Going Head to head with the latest Final Fantasy can only end in tears. But who is left crying?

Resonance of Fate is Tri-Ace’s latest RPG offering, which was released by Sega very soon after the mammoth RPG release of Final Fantasy XIII. Many have criticised this move by Sega, claiming that trying to go head to head with the daddy of JRPG’s was a foolish move. However, given that FFXIII was not the game that some people were expecting, maybe Sega knew something that the rest of us did not and wanted to offer the disillusioned FFXIII players an alternative. Or maybe it was just a mistake.


Either way, marketing mess up or a stroke of genius, comparisons were sure to be made.
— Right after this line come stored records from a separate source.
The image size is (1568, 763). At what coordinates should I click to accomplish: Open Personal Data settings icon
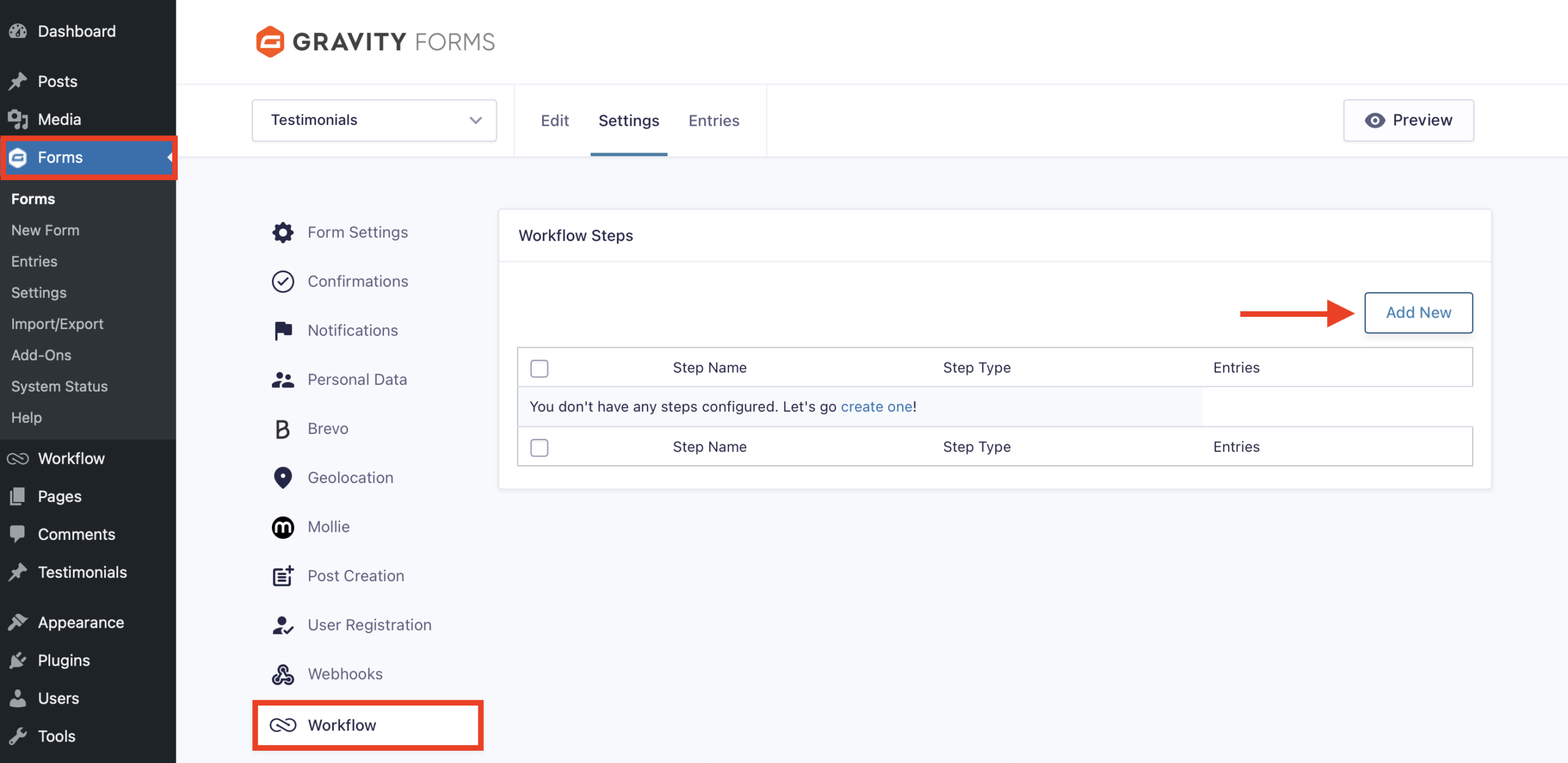coord(282,379)
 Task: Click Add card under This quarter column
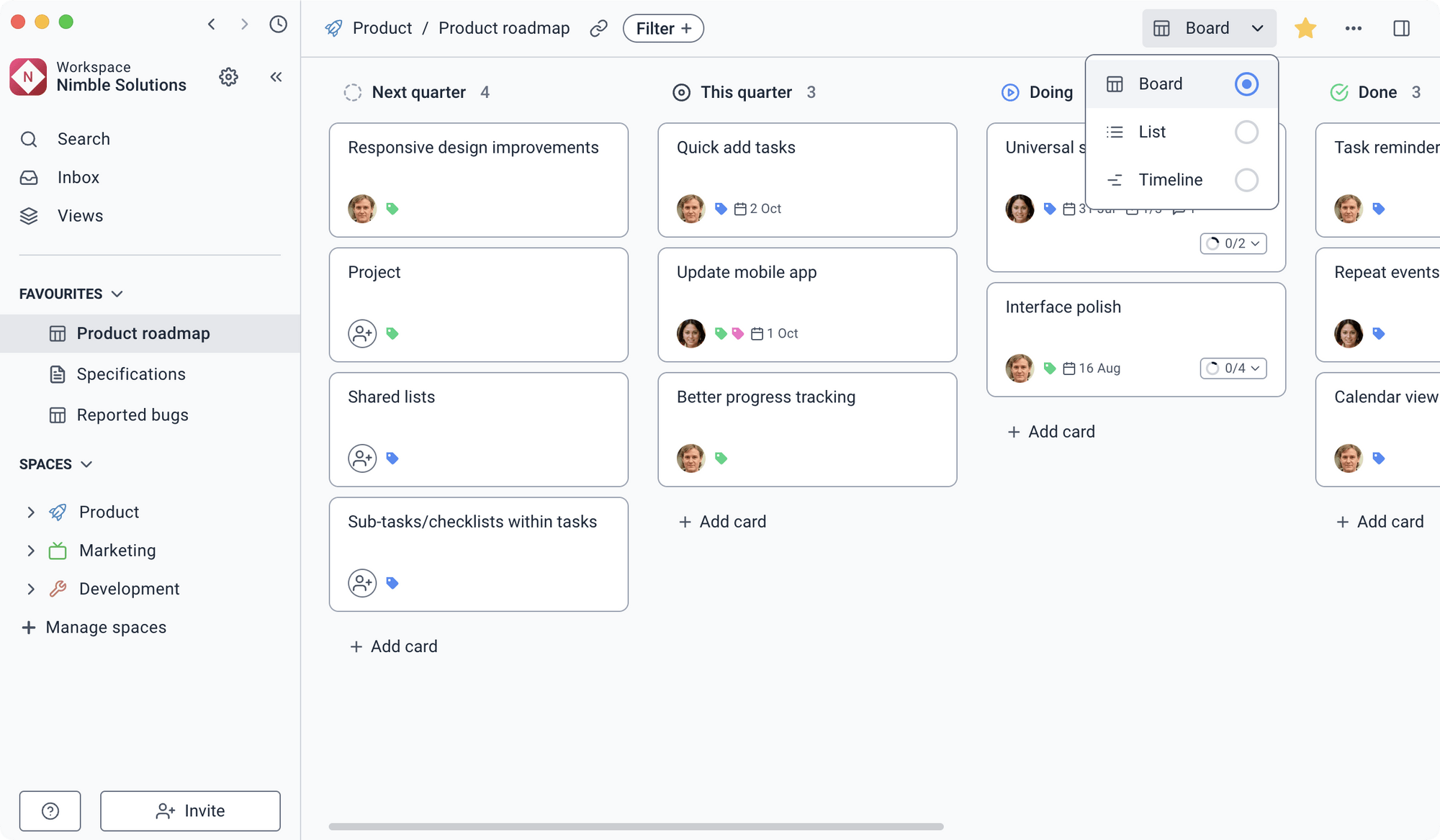pyautogui.click(x=721, y=521)
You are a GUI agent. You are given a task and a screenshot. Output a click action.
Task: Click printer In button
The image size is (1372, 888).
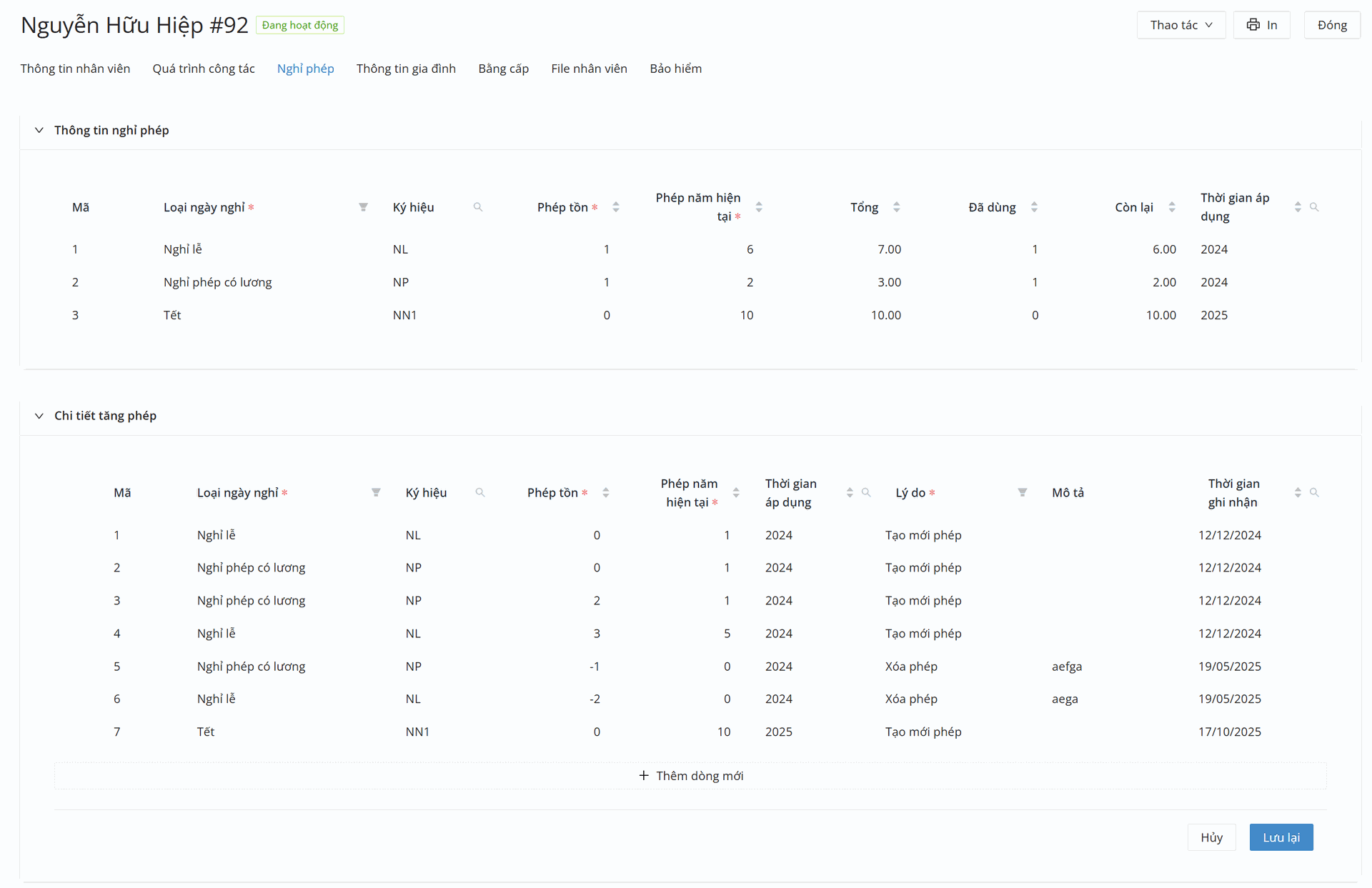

Whilst the majority of the two games are as different as they can be whilst staying in the same genre, there is one surprising, and perhaps unintentional, similarity. FFXIII holds the players hand and guides them through the complexities of gameplay. Resonance of Fate throws the player in at the deep end and, through a series of lacklustre tutorials, attempts to teach the player how to manage the incredibly complicated combat system. No similarities there, I hear you say. True, but in a bizarre twist of fate, the time it takes to work through the tutorial stage of FFXIII is freakishly close to the amount of time it will take to master the combat system in Resonance. Players are expected to put in a huge amount of time in both games, before reaching the point where the game becomes satisfying.

Well, that coincidence aside, the two games could not be more different. Set upon a steam punk styled tower, made up of level after level of gradually explorable areas, players will be immersed into a world wandering, mission taking and gun play. The overview map around which the player can travel to the various key areas is, initially, closed off, barring a few beginning locations. The map is divided into hexes and players must gather energy hexes from encounters. These can then be placed onto the map in order to unlock new areas. Certain areas require specific coloured hexes to unlock, which can be obtained by completing certain missions. This method gives the illusion of freedom, whilst channeling the player along a certain route and storyline. The system actually works really well and adds an additional layer to the games depth.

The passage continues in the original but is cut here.